By Dr. Karsonya Wise Whitehead

It’s 4:20a.m.: it is quiet outside, and this is my daily soul check time. I slowly open my eyes, without getting up, and ask myself the same question: do I remember who I used to be before I became the person that I am now? I remind myself to be still, to breathe, and to remember how I got over. I tell myself that I am a descendant of people who chose to survive. I get up slowly and make my way to the mirror. I stand in front of it and remind myself that I am the hope and the dream of women who fought to, both, have dreams and keep their hope alive. 

I sigh deeply as I think about how my grandmother used to lift me up on her shoulders so that I could see all of her land. She was a proud Black woman who taught me to lift my head, never to look over my shoulder, and, in the face of weapons and racism, not to blink or turn away. I think about her every morning, and even though she taught me to brave, the reality is that today, I am a coward. I live in fear and what scares me, what keeps me up at night, is the growing sense that at any moment, on any day, in any given space, my sons could be shot and killed. 

Dr. Kaye Wise Whitehead (Courtesy Photo)

We live in a country that has more guns than people. It is a place where we average a mass shooting each day, while our politicians do not seem to have the testicular fortitude needed to repeal the damn Second Amendment. It is clear, as Dr. King once said, that we are all tied together in an inescapable network of mutuality and responsibility, so we are all plagued and haunted by the same demons, some real and some imagined. 

Every morning as I look into my mirror, I see myself through a very narrow lens: I am a Black mother who has chosen to live and raise my sons in Baltimore City. Every day, my demons and nightmares play out in the lives and stories of women all around me. When I read the stories of children and women being shot, my heart aches and my breath slows down. This is a moment where the broken-down souls of heavy-laden mothers rarely get a chance to mourn. 

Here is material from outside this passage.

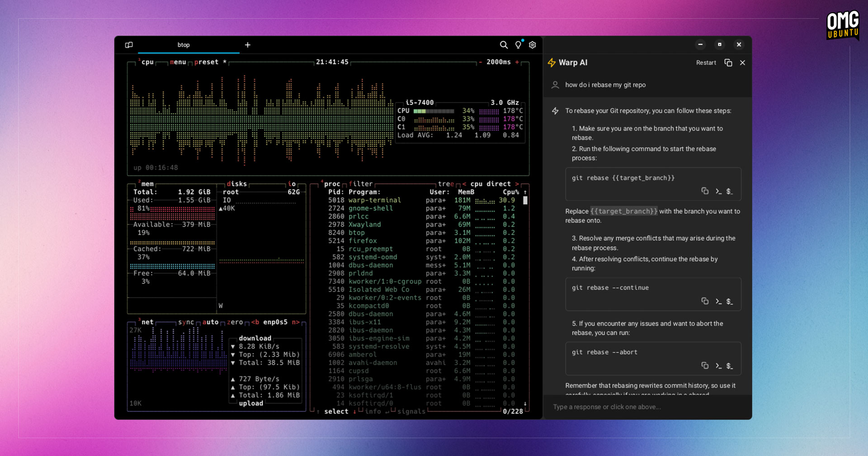Open the btop menu option
This screenshot has height=456, width=868.
coord(178,62)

In this country, we are more likely to die from gun violence than from many leading causes of death combined, with some 11,000 people in the US killed in firearm assaults each year. As of September 3, according to data from the nonprofit Gun Violence Archive, there has been 283 mass shootings this year, in this country alone. Here in Baltimore City, where we regularly deal with reports of quadruple and triple shootings and homicides, 218 people have been shot and killed. This represents a 25 percent increase in shootings and sets us on a pace to exceed 300 murders for the fifth year in a row. 

It is exhausting because there has been too many bodies, too many bullets, too many marches, and too many hashtags to properly mourn, so we bury them somewhere inside of ourselves, and then we rise, again. 

Less than two weeks ago, as I drove my youngest son to fencing practice, I turned onto a side street and rode past three men, two White and one Asian. They were laughing and playing with a rifle, and when we rode by them, the Asian man raised the gun and pointed it at my car. Since they were standing on my son’s side, I put my arm across him. Although I knew, somewhere in the back of my brain, my arm would not save him, I could not stop myself. I felt helpless as if I was drowning in my own nightmares. All I could do was grit my teeth, with tears in my eyes, and keep moving forward. 

I was not angry, though that happened later, I was scared. I felt alone. I felt like no one was coming to save me or coming to save us. I reached out to a therapist friend who told me that during those moments when I feel most afraid, I should say to myself things like, “I am safe. He is safe. We are safe.” Unfortunately, every time I do so, the realist in me whispers the words, “For now” because unless we repeal the damn Second Amendment and get rid of our obsession with guns, we will never be safe.

Disclaimer: The views and opinions expressed in this article do not necessarily reflect the official policy or position of The Afro-American Newspapers.